Chapter 5 Notes

Correlation

Correlation is very common, and in large data sets, pretty much every variable is correlated to some degree. Since correlations do not indicate causal relationships, we need a way to distinguish association from evidence of causation.

Multivariate regression is one such tool for this and there are several reasons why they are popular.

  1. They allow for “control” for confounds. A confound is a variable which has no real importance, but because of it’s correlation might appear important. Be careful though! Confounds can hide real important variables just as easily as they can produce false ones. Simpson’s Paradox found that the entire direction of an apparant association between a predictor and outcome can be reversed by considering a confound.

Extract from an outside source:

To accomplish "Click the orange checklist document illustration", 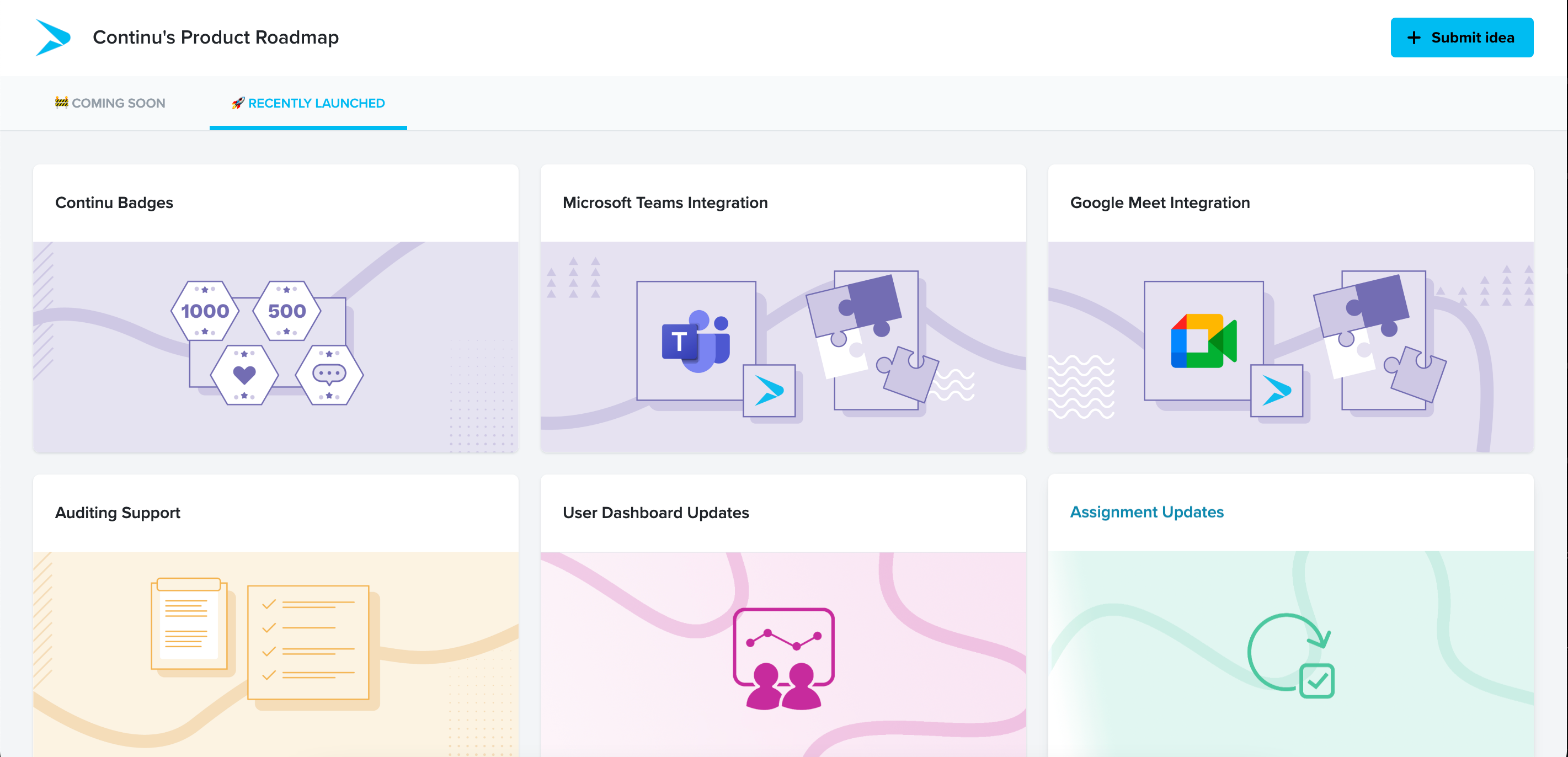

  2. Multiple causation. Even when confounds are absent, it is entirely possible that phenomenon may arise from multiple causes. When causation is multiple, one cause can hide another.

  3. Interactions. Even when variables are completely uncorrelated, the importance of each may still depend upon the other. For example, plants benefit from both light and water, but if either were abscent, there would be no benefit at all.

Spurious association

Let’s consider divorce rates with the following linear regression model.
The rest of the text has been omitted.